● Extracted data entries
_ _ _

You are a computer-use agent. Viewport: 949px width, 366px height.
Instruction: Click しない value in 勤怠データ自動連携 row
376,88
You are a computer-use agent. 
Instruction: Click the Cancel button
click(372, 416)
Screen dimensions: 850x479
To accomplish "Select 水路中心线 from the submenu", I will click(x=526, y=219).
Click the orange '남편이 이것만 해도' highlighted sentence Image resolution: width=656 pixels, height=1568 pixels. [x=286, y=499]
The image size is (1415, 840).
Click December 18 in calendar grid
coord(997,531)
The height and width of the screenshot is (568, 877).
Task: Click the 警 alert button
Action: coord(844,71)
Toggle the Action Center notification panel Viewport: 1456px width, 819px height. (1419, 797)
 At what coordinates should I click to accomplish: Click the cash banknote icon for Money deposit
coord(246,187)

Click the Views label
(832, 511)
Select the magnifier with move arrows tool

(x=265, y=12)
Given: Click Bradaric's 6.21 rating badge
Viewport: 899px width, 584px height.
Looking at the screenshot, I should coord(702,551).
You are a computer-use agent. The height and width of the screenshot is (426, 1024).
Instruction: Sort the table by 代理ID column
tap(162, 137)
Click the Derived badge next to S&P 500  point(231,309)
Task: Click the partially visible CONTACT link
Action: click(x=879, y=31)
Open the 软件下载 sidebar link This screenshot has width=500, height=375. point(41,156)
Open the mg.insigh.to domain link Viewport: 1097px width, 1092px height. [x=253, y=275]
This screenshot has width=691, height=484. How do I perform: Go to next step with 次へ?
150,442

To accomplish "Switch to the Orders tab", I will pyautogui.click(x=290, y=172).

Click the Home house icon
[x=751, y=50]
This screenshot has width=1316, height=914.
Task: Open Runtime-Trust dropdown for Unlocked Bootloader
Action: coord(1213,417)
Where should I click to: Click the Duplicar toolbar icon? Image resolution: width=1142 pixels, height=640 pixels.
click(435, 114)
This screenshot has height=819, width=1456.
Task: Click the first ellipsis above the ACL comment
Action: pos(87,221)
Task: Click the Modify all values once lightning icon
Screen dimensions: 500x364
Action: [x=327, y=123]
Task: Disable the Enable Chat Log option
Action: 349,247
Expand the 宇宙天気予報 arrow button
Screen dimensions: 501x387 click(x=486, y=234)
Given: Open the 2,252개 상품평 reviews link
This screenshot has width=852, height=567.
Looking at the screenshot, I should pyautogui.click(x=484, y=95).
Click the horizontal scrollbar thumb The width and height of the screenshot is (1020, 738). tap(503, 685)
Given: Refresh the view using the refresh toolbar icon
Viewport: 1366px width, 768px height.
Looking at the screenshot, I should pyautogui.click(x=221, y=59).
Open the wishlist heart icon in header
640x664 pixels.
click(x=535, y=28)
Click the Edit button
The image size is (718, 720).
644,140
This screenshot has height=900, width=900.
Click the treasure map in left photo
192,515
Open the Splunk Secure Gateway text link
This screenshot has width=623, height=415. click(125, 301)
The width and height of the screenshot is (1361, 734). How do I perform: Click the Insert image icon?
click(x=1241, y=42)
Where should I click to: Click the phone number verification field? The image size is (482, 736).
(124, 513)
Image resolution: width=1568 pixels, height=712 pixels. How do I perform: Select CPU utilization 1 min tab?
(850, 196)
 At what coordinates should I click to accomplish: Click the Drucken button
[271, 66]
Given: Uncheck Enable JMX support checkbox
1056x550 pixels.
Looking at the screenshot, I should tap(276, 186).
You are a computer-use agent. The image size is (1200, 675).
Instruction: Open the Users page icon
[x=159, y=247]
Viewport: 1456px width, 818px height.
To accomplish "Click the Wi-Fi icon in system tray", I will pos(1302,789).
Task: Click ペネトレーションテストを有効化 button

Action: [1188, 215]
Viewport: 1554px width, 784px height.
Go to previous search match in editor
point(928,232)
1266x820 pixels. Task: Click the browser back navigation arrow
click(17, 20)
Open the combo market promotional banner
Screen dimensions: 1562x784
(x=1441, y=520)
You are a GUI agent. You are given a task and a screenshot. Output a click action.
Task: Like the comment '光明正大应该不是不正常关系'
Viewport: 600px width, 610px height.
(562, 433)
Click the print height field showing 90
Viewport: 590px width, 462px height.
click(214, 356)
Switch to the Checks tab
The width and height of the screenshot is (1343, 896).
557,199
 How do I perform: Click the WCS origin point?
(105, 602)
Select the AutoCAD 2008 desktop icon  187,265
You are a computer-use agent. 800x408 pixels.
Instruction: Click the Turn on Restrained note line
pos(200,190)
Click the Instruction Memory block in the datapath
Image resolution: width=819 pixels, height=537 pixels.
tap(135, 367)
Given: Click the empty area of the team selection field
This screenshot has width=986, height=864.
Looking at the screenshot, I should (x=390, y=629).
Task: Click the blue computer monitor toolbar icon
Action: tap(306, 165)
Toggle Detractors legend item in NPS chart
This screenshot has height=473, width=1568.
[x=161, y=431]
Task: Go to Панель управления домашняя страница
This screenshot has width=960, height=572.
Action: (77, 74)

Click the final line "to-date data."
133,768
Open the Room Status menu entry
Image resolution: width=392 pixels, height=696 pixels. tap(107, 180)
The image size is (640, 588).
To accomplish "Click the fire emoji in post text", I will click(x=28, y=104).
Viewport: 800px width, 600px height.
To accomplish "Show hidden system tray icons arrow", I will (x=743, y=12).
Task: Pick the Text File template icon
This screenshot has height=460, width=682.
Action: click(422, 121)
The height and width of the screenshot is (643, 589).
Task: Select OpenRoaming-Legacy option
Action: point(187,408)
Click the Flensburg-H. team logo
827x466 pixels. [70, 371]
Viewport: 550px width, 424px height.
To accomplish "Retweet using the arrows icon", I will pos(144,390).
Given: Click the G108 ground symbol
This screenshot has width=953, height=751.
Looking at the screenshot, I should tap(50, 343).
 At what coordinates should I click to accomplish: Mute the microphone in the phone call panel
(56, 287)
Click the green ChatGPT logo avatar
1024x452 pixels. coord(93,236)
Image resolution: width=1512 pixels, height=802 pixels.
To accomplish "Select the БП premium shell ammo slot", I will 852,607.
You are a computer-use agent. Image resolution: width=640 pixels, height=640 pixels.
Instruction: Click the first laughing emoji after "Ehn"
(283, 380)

_ _ _

● What the task asks
List all lines from the entries that include the word "system".

● Task response
To accomplish "Click the Wi-Fi icon in system tray", I will pos(1302,789).
To accomplish "Show hidden system tray icons arrow", I will (x=743, y=12).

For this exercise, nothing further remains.